In deze uitspraak van de Rechtbank Den Haag, zittingsplaats Arnhem, wordt het beroep van eisers tegen het besluit van de staatssecretaris van Justitie en Veiligheid beoordeeld. De staatssecretaris had de asielaanvraag van eisers, die op 26 september 2023 was ingediend, niet in behandeling genomen omdat Spanje verantwoordelijk zou zijn voor de aanvraag. De rechtbank heeft op 22 april 2024 de zaak behandeld, waarbij eisers en hun gemachtigde, alsook de gemachtigde van de staatssecretaris aanwezig waren.
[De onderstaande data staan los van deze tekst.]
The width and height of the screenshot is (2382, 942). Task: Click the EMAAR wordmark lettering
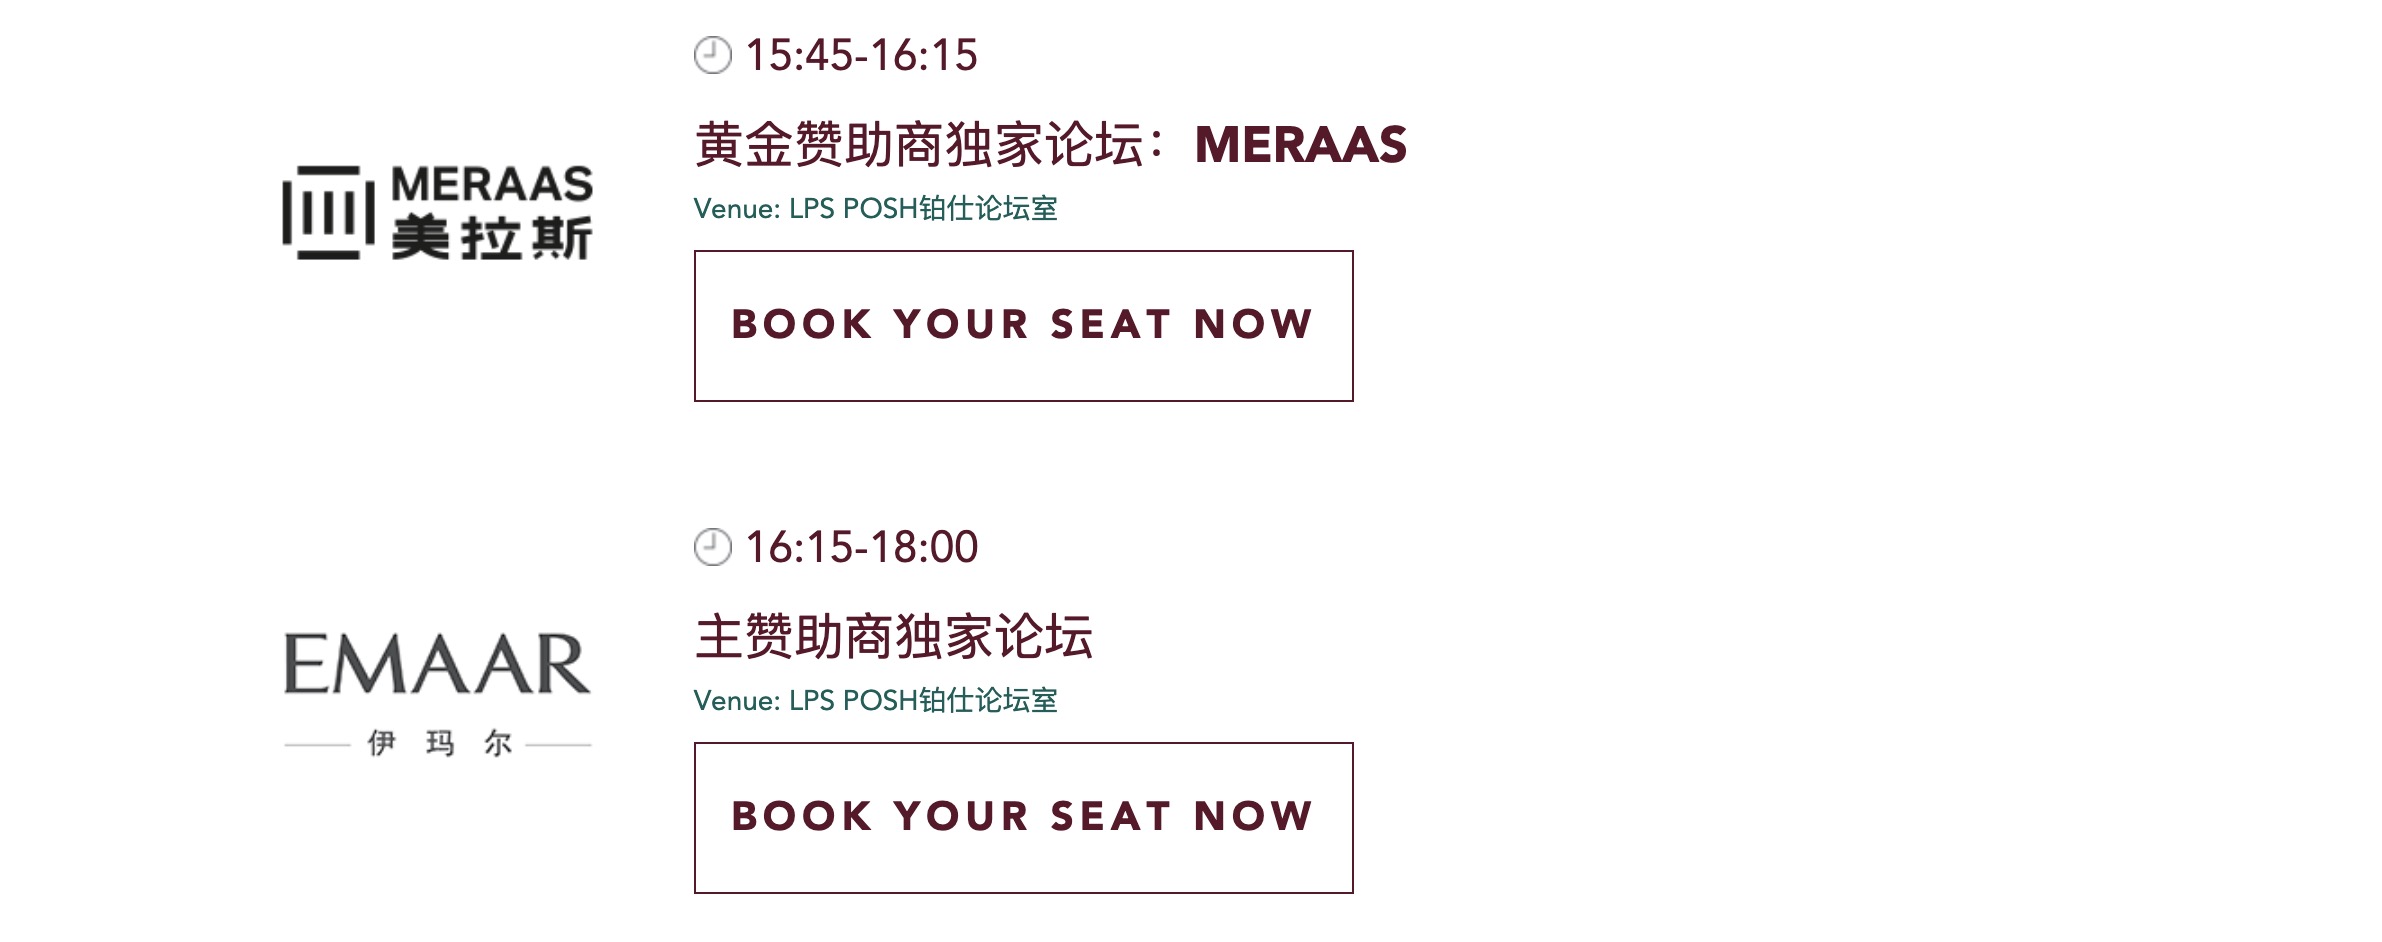(x=437, y=663)
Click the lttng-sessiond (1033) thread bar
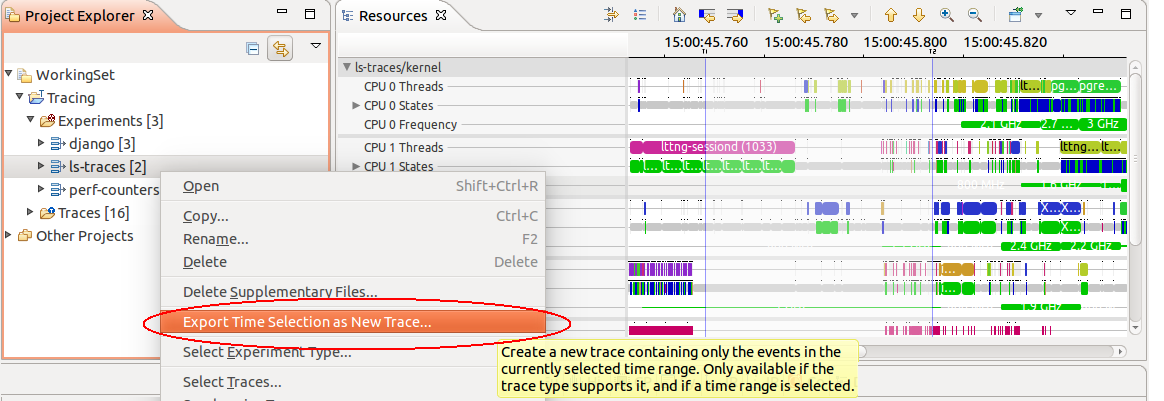This screenshot has height=401, width=1164. (711, 148)
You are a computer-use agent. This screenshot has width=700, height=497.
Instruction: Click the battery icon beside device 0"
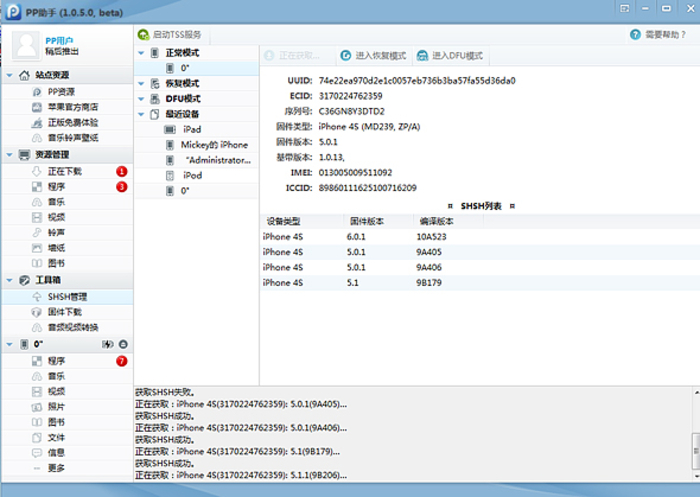coord(107,344)
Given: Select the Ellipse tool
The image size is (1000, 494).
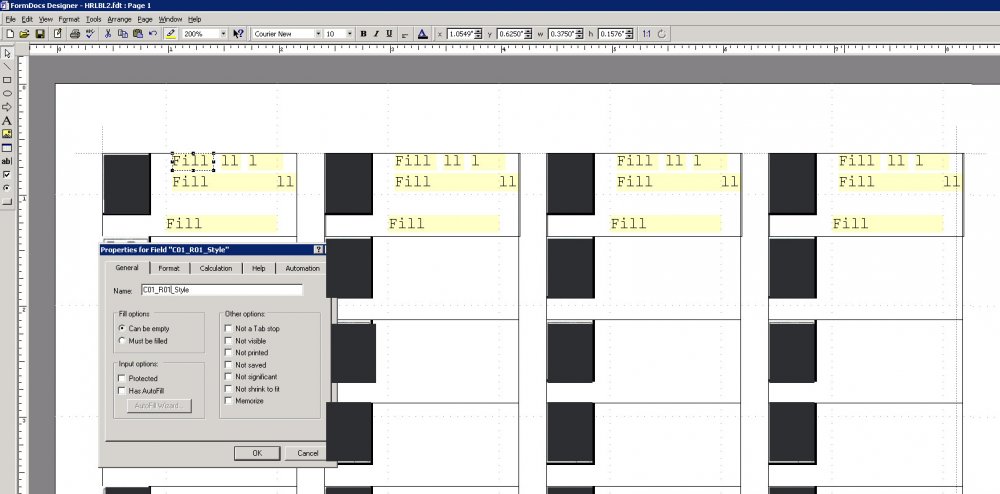Looking at the screenshot, I should pyautogui.click(x=7, y=93).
De rechtbank concludeert dat de staatssecretaris terecht heeft geoordeeld dat Spanje verantwoordelijk is voor de behandeling van de asielaanvraag op basis van de Dublinverordening. Eisers betogen dat de staatssecretaris niet mag uitgaan van het interstatelijk vertrouwensbeginsel, omdat er tekortkomingen zijn in de asielprocedure en opvangvoorzieningen in Spanje. De rechtbank oordeelt echter dat de staatssecretaris zich op het standpunt mag stellen dat er geen structurele tekortkomingen zijn die het interstatelijk vertrouwensbeginsel ondermijnen. De rechtbank verwijst naar eerdere rechtspraak van de Afdeling bestuursrechtspraak van de Raad van State, die bevestigt dat de situatie in Spanje voor Dublinclaimanten niet wezenlijk anders is dan eerder vastgesteld.
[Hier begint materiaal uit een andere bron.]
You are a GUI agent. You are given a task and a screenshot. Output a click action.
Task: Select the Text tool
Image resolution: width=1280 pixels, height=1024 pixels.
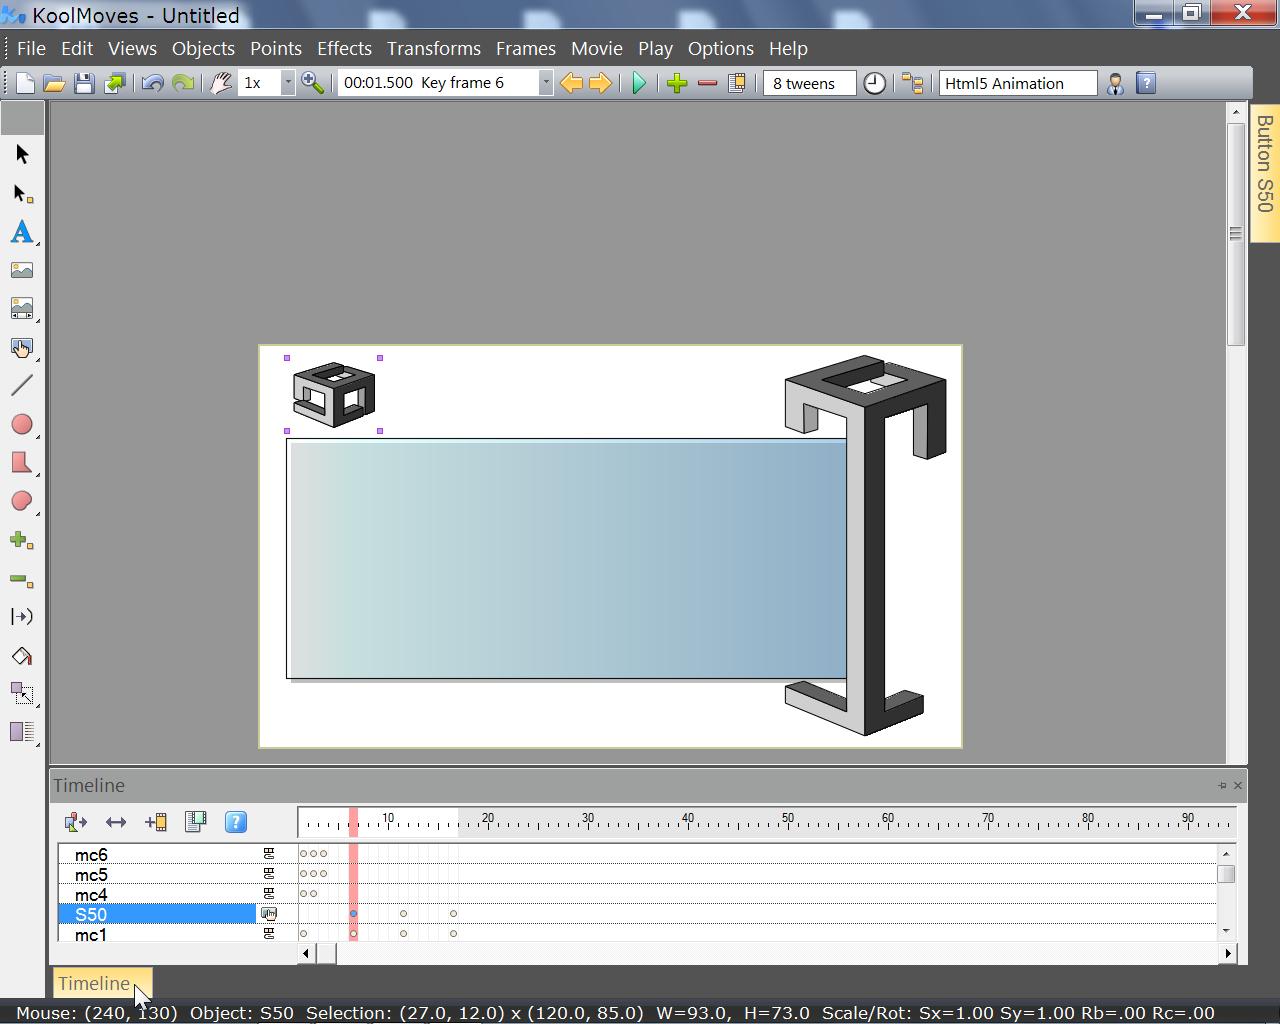click(21, 232)

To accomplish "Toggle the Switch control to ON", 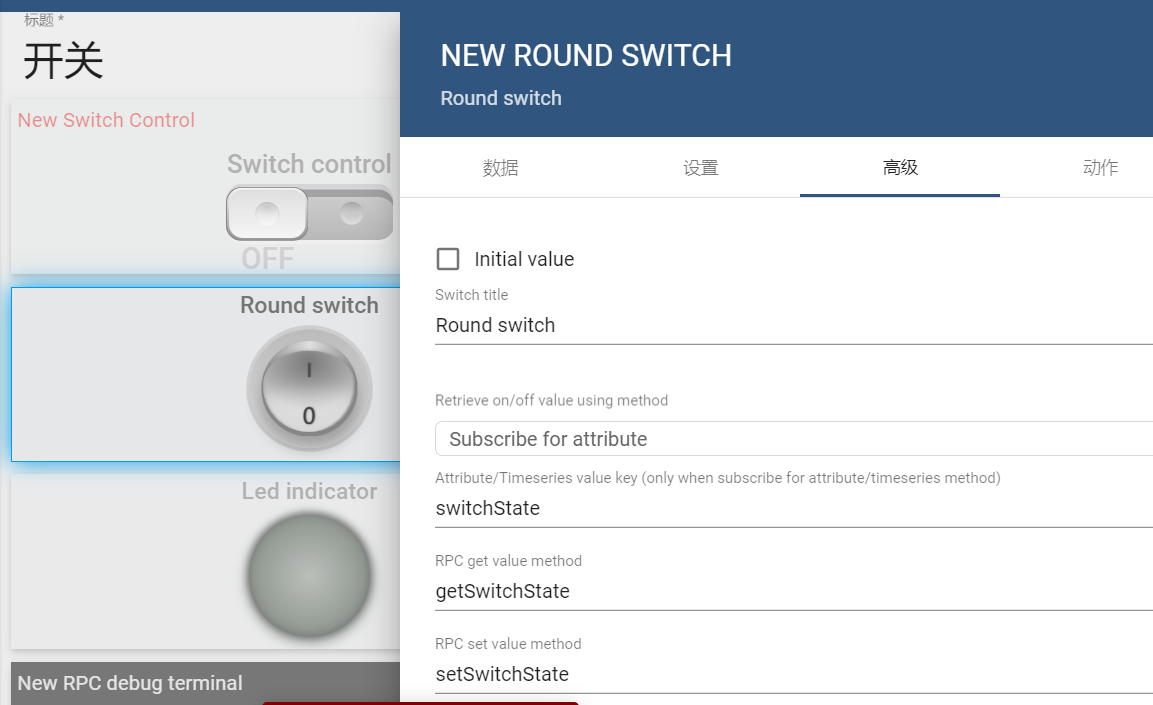I will 310,213.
Daarnaast wordt de medische situatie van de minderjarige dochter van eisers besproken. Eisers stellen dat de gezondheid van hun dochter in gevaar komt bij overdracht aan Spanje. De rechtbank oordeelt dat er geen bewijs is dat de overdracht aan Spanje negatieve gevolgen voor haar gezondheid zal hebben. De staatssecretaris mag ervan uitgaan dat de medische zorg in Spanje vergelijkbaar is met die in Nederland. Uiteindelijk verklaart de rechtbank het beroep ongegrond, wat betekent dat het besluit van de staatssecretaris in stand blijft en er geen proceskostenveroordeling plaatsvindt.